Corporate Charity:  Information that is ‘castoff’ can include old computers donated to charity.  O’Neill detailed situations where companies purchased all the old computers of their competitor from a charity who supposedly cleaned off all pertinent information and the purchaser ended up obtaining valuable business information from their competitor’s donated computers.  If making a charitable donation of your used electronic equipment, is what your organization chooses to do, it may make sense to do the data cleaning in house prior to physically surrendering your old equipment, so you can control the data cleaning process.

Corporate Posers / Impostors:  Corporate spies often attempt to gain access by relying on people’s willingness to help out, the awkwardness of questioning strangers, and the excitement of receiving free stuff. Corporate spies know these human tendencies and use them to their full advantage. According to O’Neill, a hacker could be posing as ‘Joe from IT’ sending you an email or phone call requesting your password.  If you’re busy or distracted, this just may work.

“Hi, I’m the rep from Cisco and I’m here to see Nancy.”  Chris Nickerson, founder of Lares, a Colorado-based security consultancy, recently pulled off a successful social engineering exercise for a client by wearing a $4 Cisco shirt that he got at a thrift store (Read: Anatomy of a Hack).

Criminals will often take weeks or months getting to know a place before even coming in the door, according to O’Neill. Posing as a client or service technician is one of many possibilities. Knowing the right thing to say, who to ask for, and having confidence are often all it takes for an unauthorized person to gain access to a facility, according to Nickerson.  

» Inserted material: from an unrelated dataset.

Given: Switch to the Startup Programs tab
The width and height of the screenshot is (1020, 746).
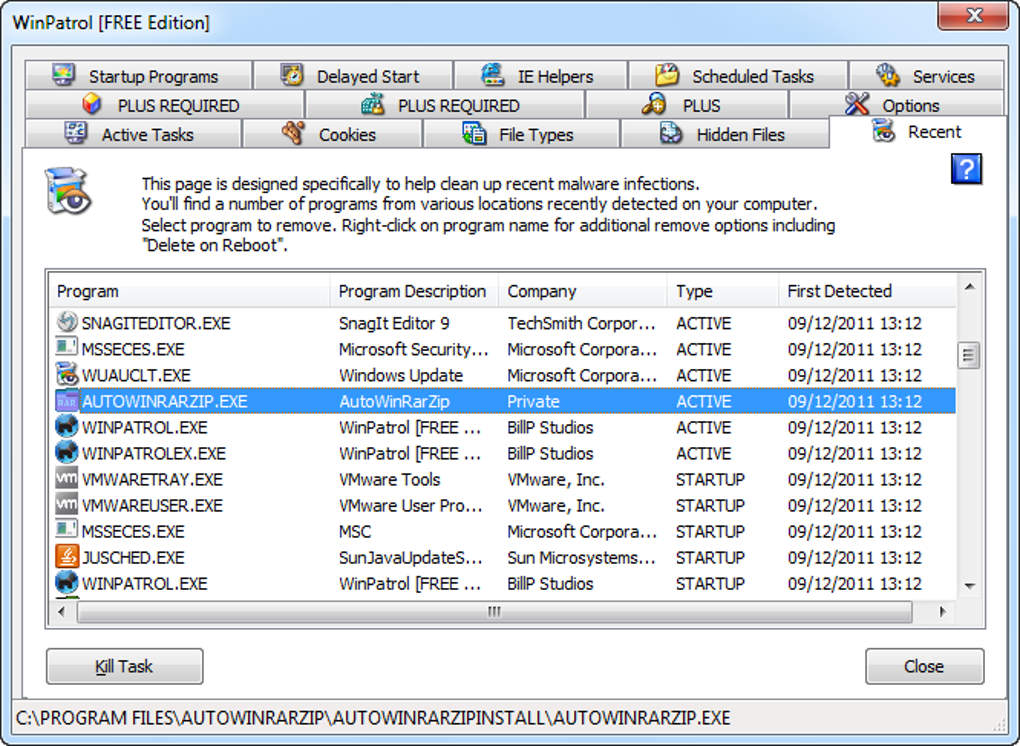Looking at the screenshot, I should [x=138, y=75].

Other old stand-bys according to O’Neill are: “Can you hold the door for me? I don’t have my key/access card on me.”. An another version would be “Can you hold the door for me?” while carrying a box of “paper for a printer” using both hands.  How many people at your organization would turn away a HVAC person on an emergency call after normal business hours?  Would the air conditioner  / heater actually be serviced? Or would bugs be planted,  phones be tapped,  pictures be taken? Would computer drives be duplicated, papers photocopied, or data altered? 

Another ruse is Flash Drives distributed at conferences or left in strategic locations. Flash drives left unattended in a parking lot, public bathroom or elevator of a targeted company may be a part of a sophisticated social engineering attack. These drives may be seeded with a trojan horse set to automatically run as soon as the drive is inserted and quietly steal your personal or company information in the background.  This happened in an actual attack against the U.S. Pentagon!

Take Away:   Closely check the background and reputation of any data destruction vendors.  Verify  that the data is actually destroyed in a non-usable format, and monitor closely that your corporate record destruction procedures are being faithfully followed.  Remember the simple and obvious ways that corporate spies can try to gain your trust and gain access to vital information.   Be wary of free give away computer devices or cast off computer items that can be inserted into your computer.

Eric M. O’Neill is the founding partner of the Georgetown Group, where he specializes in counterintelligence and counterterrorism operations, security risk assessments, investigations into economic espionage, internal investigations, and background investigations. Eric served as an undercover operative for the F.B.I., where he conducted national security field operations against terrorists and foreign intelligence agents.  His role in the investigation and capture of Robert Phillip Hanssen, the most notorious spy in United States history, became the subject of Universal Studio’s , movie Breach , released to critical acclaim in 2007.